* What you are asked to do
Write out an exact copy of the line with "O-360 (88, 1595)" and of each line after it, through the end of the records below.

* Extracted information
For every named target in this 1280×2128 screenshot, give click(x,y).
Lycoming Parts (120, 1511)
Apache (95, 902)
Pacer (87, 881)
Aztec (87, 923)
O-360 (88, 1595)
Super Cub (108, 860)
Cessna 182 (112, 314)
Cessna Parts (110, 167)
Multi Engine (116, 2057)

* Output for this task
O-360 (88, 1595)
Super Cub (108, 860)
Cessna 182 (112, 314)
Cessna Parts (110, 167)
Multi Engine (116, 2057)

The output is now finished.